INSTRUCTIONS FOR THE TASK
Where the data below contains pictures, omit them; output the rest word for word.

Stored data entries:
:::

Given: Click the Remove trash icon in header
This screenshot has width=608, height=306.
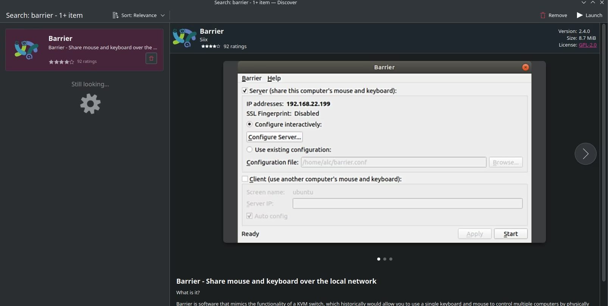Looking at the screenshot, I should (x=543, y=15).
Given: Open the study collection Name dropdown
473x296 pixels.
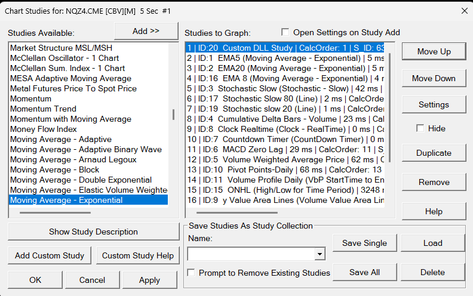Looking at the screenshot, I should coord(320,254).
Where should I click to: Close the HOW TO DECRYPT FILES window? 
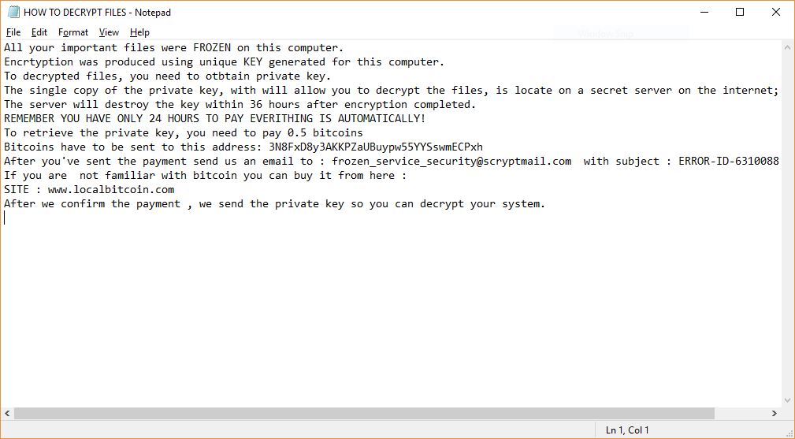[776, 12]
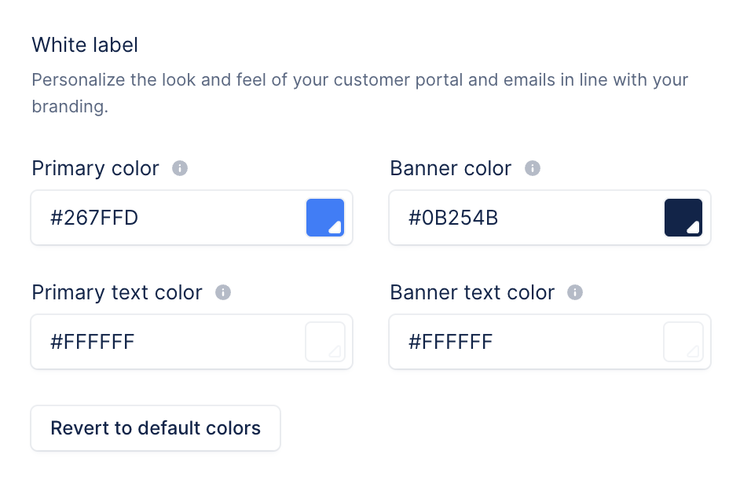Click the "Banner text color" field label
The height and width of the screenshot is (484, 740).
click(x=472, y=292)
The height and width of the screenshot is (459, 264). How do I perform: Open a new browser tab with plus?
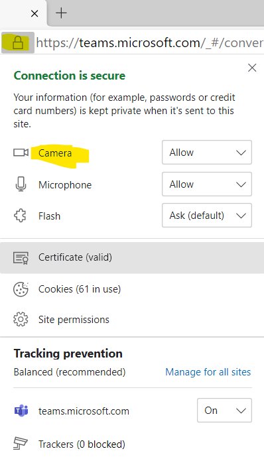61,13
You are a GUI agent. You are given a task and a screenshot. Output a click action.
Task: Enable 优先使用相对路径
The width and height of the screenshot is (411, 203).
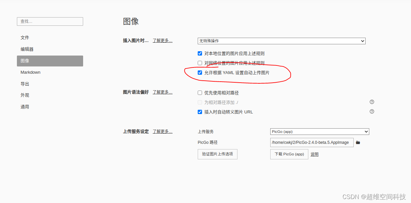pyautogui.click(x=200, y=93)
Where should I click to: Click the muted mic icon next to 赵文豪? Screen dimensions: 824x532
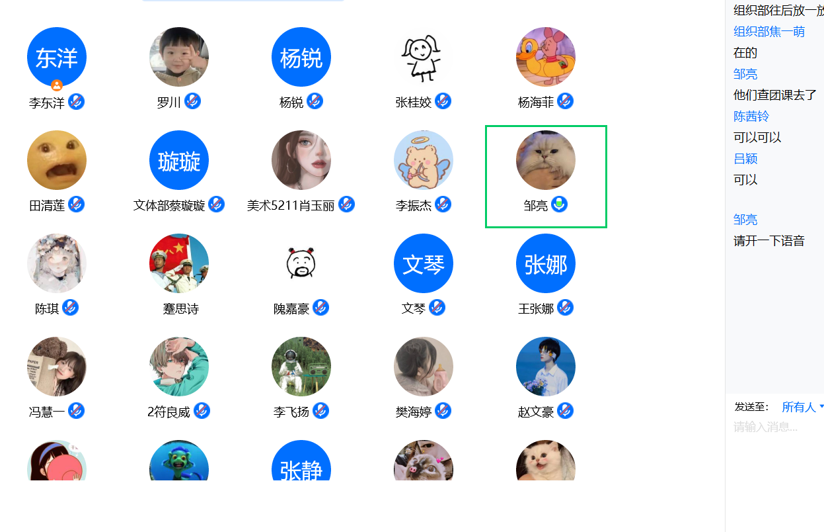click(x=565, y=411)
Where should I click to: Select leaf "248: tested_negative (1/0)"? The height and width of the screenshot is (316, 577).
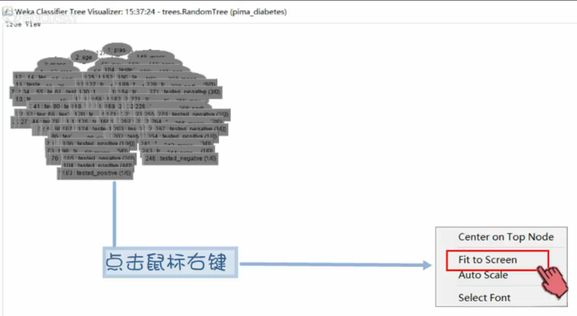181,158
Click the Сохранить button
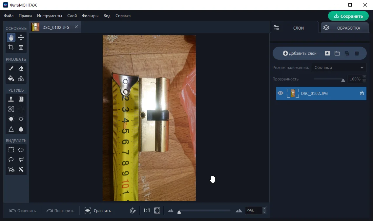 (348, 16)
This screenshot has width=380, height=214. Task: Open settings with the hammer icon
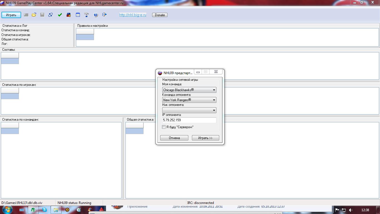(x=87, y=15)
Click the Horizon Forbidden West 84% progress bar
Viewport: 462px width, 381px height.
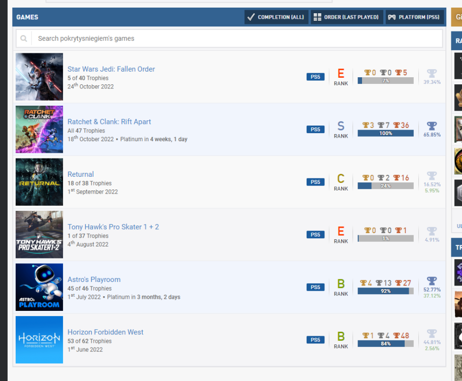click(x=385, y=344)
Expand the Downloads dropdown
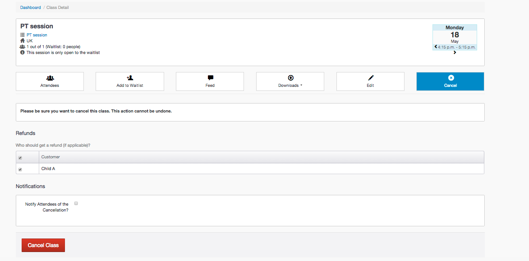This screenshot has width=529, height=261. click(x=290, y=81)
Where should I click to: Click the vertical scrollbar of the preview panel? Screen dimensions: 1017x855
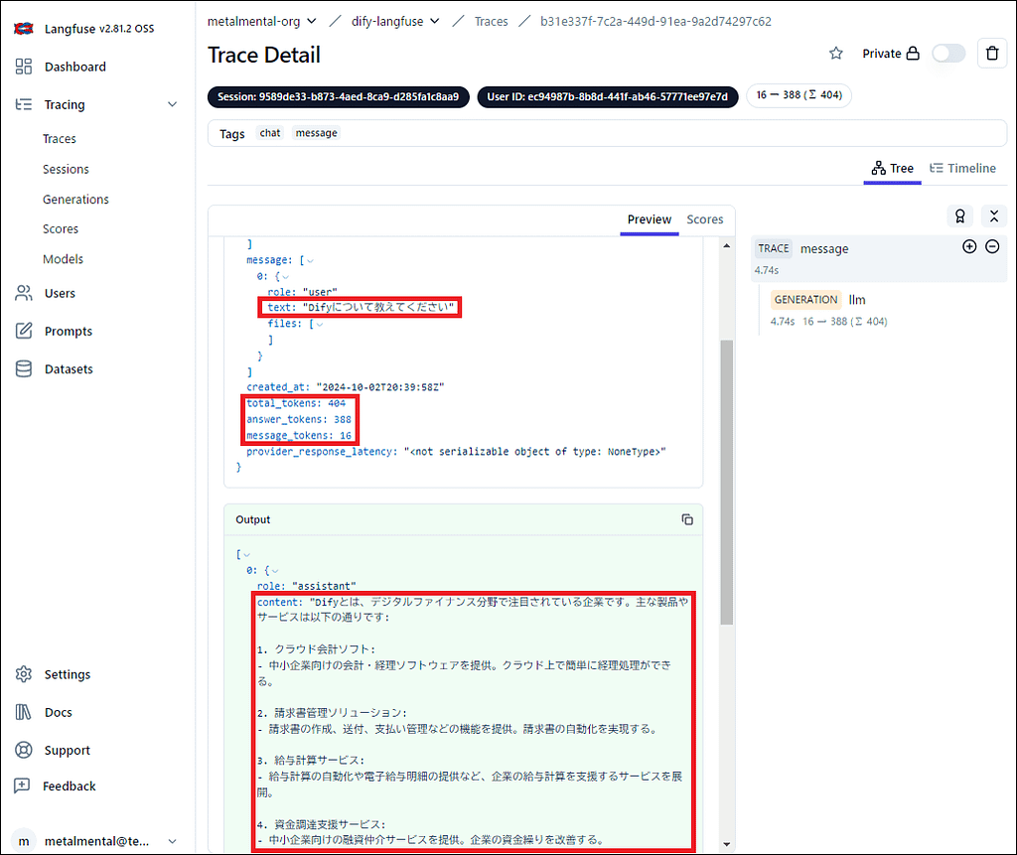tap(726, 477)
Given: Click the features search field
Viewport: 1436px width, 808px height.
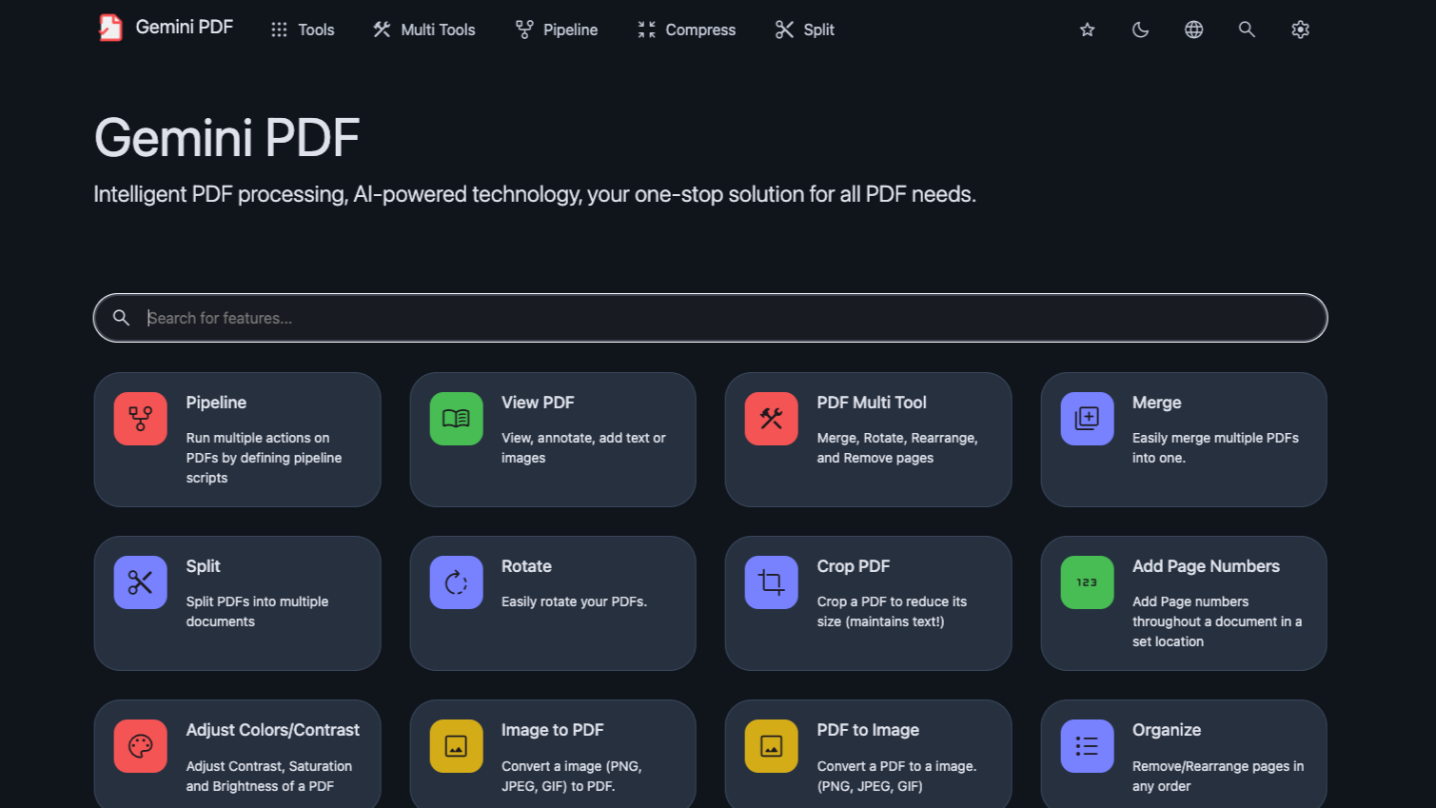Looking at the screenshot, I should tap(709, 318).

:::

COMPLETED EXERCISE
Given: Click the Remove trash icon in header
This screenshot has width=608, height=306.
Looking at the screenshot, I should (x=543, y=15).
Given: Open the study collection Name dropdown
473x296 pixels.
Looking at the screenshot, I should coord(320,254).
Where should I click to: Close the HOW TO DECRYPT FILES window? 
[776, 12]
Click the "Banner text color" field label
The height and width of the screenshot is (484, 740).
click(x=472, y=292)
The height and width of the screenshot is (459, 264). How do I perform: Open a new browser tab with plus?
61,13
You are a GUI agent. You are given a task and a screenshot. Output a click action.
Task: Enable 优先使用相对路径
The width and height of the screenshot is (411, 203).
pyautogui.click(x=200, y=93)
Where should I click to: Click the muted mic icon next to 赵文豪? Screen dimensions: 824x532
click(x=565, y=411)
Where should I click to: Select leaf "248: tested_negative (1/0)"? The height and width of the screenshot is (316, 577).
181,158
Click the Сохранить button
 (348, 16)
This screenshot has width=380, height=214. Task: Open settings with the hammer icon
(x=87, y=15)
Click the Horizon Forbidden West 84% progress bar
Viewport: 462px width, 381px height.
click(x=385, y=344)
Expand the Downloads dropdown
This screenshot has width=529, height=261. click(x=290, y=81)
Where should I click to: Click the vertical scrollbar of the preview panel? Screen dimensions: 1017x855
tap(726, 477)
Given: Click the features search field
Viewport: 1436px width, 808px height.
Looking at the screenshot, I should tap(709, 318).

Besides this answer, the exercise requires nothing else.